You would prefer if people didn't hear everything in your environment, so investing in an expensive headset or microphone with noise-canceling features will help.
Making yourself sound less echo-ey is surprisingly easy: muffle the ambient noise slightly. For most spaces this involves both carpeting the floor or putting an area rug in place, or using a sound baffle to speak into so that the noise doesn't bounce as much.
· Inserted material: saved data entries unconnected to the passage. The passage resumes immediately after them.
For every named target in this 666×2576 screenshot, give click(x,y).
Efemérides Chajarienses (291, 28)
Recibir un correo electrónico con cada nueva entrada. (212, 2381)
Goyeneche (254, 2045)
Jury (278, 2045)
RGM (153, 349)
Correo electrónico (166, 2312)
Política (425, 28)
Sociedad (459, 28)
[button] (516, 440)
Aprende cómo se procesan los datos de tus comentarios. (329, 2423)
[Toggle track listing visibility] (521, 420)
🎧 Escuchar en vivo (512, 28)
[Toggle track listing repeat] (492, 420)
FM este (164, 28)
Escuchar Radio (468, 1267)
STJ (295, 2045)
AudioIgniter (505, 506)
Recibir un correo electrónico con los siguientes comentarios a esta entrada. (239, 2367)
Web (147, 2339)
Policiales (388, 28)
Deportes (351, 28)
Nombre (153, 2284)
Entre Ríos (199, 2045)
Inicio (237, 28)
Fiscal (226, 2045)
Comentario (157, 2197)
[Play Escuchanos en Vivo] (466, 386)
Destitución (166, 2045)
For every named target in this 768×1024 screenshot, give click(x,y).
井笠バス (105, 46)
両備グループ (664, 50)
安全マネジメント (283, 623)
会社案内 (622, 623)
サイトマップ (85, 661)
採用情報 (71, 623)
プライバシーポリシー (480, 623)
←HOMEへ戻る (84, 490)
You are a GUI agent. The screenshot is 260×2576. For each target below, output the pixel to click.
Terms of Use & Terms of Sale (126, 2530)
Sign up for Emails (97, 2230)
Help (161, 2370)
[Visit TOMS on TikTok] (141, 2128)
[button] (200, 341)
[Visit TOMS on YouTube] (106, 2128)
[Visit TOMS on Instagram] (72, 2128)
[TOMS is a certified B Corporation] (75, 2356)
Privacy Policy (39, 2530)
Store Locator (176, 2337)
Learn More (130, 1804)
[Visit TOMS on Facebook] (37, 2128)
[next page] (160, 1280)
You may also experiment with using different input than your laptop microphone, which tends to pick up things like typing and doesn't have much of a filter. Consider using a USB microphone or another plug-in source that is hidden from the screen when you're talking. You may not need a boom mic, but either a headset or a simple plug-in microphone will help. Test this set up by recording a standard script and then playing it back so that you can hear how scratchy (or blissfully quiet) things sound in your environment.
Note: changing how you sound is different than noise-canceling headphones, which do a great job of smoothing out the noise you hear from other people and do not change the sound those people hear at all.
How well do I hear them?
This is the easiest part of the problem - making sure you are able to hear your caller well. A basic headset will help - if you use an Apple device, the stock headphones work surprisingly well, or a headsets from Logitech are a good bet. You don't need super fancy, just comfortable.
If you use a headset intended for headphone and microphone jacks and you only have USB or a USB Hub, buy a USB sound adapter.
Does the environment look ok?
When you are on a video call, you'll need the background to be simple and avoid distraction. A complicated solution might be a video backdrop and a stand; while a simple solution might be a neutral colored bedsheet that you hang on your wall so that you avoid displaying the contents of your alcove on a remote call.
Not every video call is made equal - for example, Zoom will have different results from GoToMeeting or Google Hangouts. You'll need to experiment to find the best combination.
Tune your network
This part might be obvious, and it's worth upgrading your network equipment so you get the most out of the internet connection you have. Apple and eero both have excellent routers that make sure you are not dropping packets.